■ DOCUMENT TEXT
>> start

In [8]:
PROJECT_NAME: str = "web_graphs"
HDFS_NAMENODE: str = "hdfs://namenode:9000"
INPUT_DIR: str = f"{HDFS_NAMENODE}/input/{PROJECT_NAME}"
OUTPUT_DIR: str = f"{HDFS_NAMENODE}/output/{PROJECT_NAME}"

MASTER_URI = "spark://spark-master:7077"

In [9]:
from pyspark.sql import SparkSession


def spark_session() -> SparkSession:
    spark = (
        SparkSession.builder.appName(PROJECT_NAME.capitalize)
        .master(MASTER_URI)
        .config("spark.driver.memory", "4g")
        .config("spark.hadoop.fs.defaultFS", HDFS_NAMENODE)
        .config("spark.hadoop.dfs.client.use.datanode.hostname", "true")
        .getOrCreate()
    )

    print(f"Connected to Spark {spark.version}")

    return spark

In [10]:
WEB_DATA_PATH = f"{INPUT_DIR}/web-Google.txt"

In [11]:
from pyspark.sql.dataframe import DataFrame
from pyspark.sql.functions import col
from pyspark.sql.types import IntegerType


def load_web_data(spark: SparkSession) -> DataFrame:
    raw_data = spark.read.text(WEB_DATA_PATH)
    edges_df = (
        raw_data.filter(~col("value").startswith("#"))
        .selectExpr(
            "split(value, '\\t')[0] as FromNodeID", "split(value, '\\t')[1] as ToNodeID"
        )
        .withColumn("FromNodeID", col("FromNodeID").cast(IntegerType()))
        .withColumn("ToNodeID", col("ToNodeID").cast(IntegerType()))
        .cache()
    )

    return edges_df

# Task 1

Given the Google web graph dataset, please output the sorted list of web pages with the number of outlinks, sorted in descending order of the out-degrees.

>> end

■ THE TASK
Please write what comes next in the Spark web graph notebook, starting right after its Task 1 statement. The lines that come next are separate material and are unrelated to the Spark web graph notebook.

■ PROVIDED DATA
>> start

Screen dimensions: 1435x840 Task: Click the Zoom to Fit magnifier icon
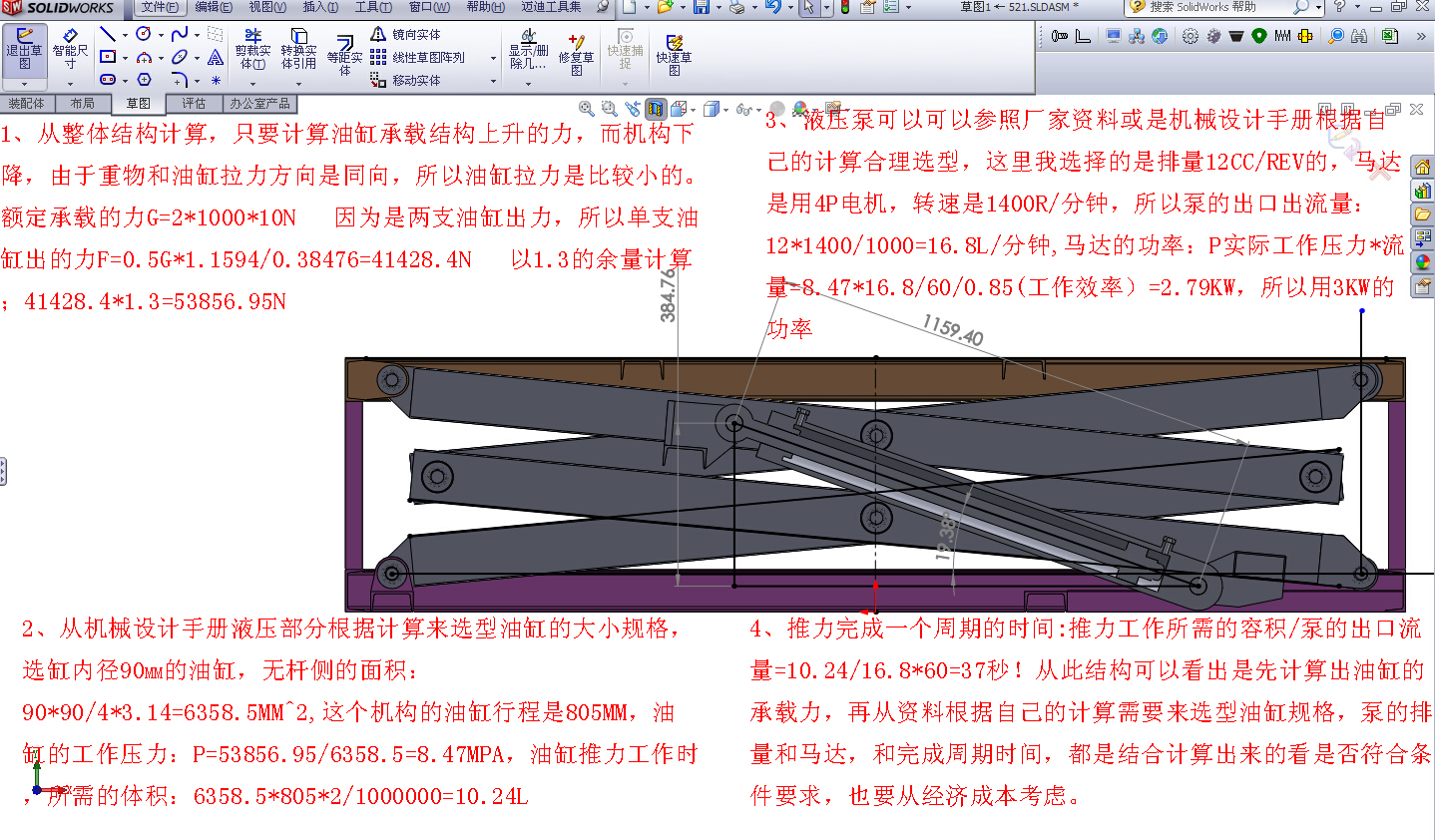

>> end
>> start

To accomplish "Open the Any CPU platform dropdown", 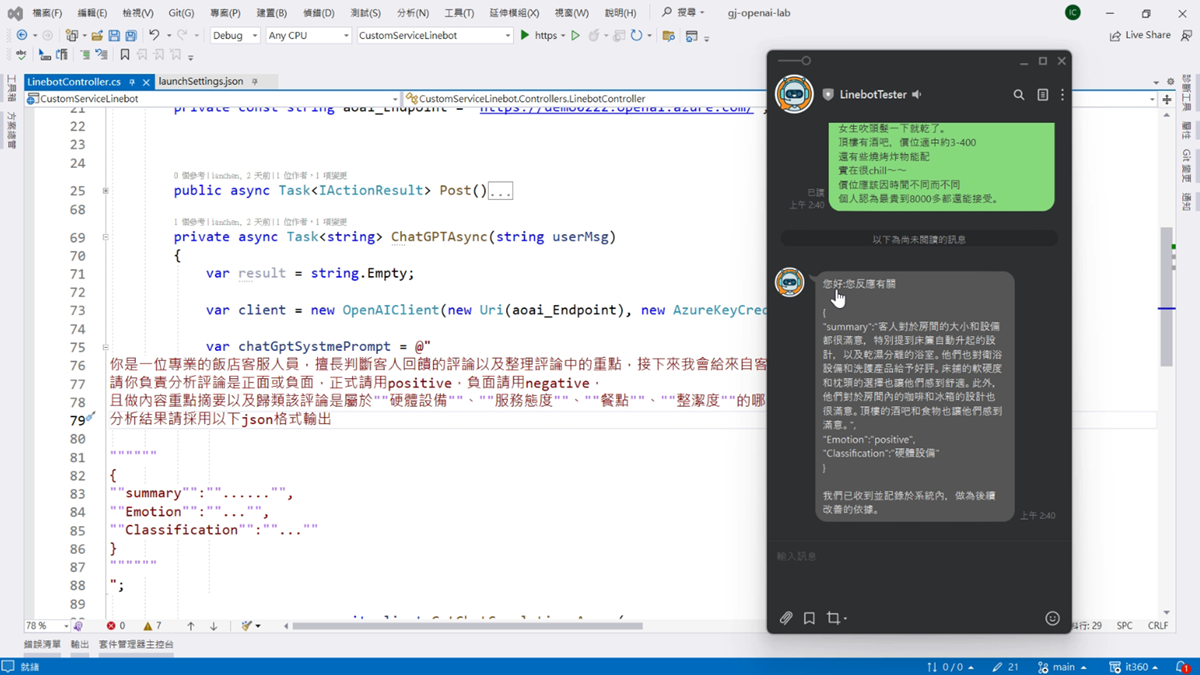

>> end

■ THE OUTPUT
## Output Format
a sorted list of pages with their out-degrees
Each line contains: <NodeID>, <out-degree> 

In [13]:
%%time

from pyspark.sql.functions import count

spark = spark_session()

edges_df = load_web_data(spark)

result_df = (
    edges_df.groupBy("FromNodeID")
    .agg(count("ToNodeID").alias("OutDegree"))
    .orderBy(col("OutDegree").desc())
    .select(["FromNodeID", "OutDegree"])
)
result_df.cache()

result_df.show(n=10)
print(f"Writing results to '{OUTPUT_DIR}/node_out_degree'\n")
result_df.coalesce(1).write.mode("overwrite").csv(
    f"{OUTPUT_DIR}/node_out_degree", header=True, sep=","
)

result_df.unpersist()

spark.stop()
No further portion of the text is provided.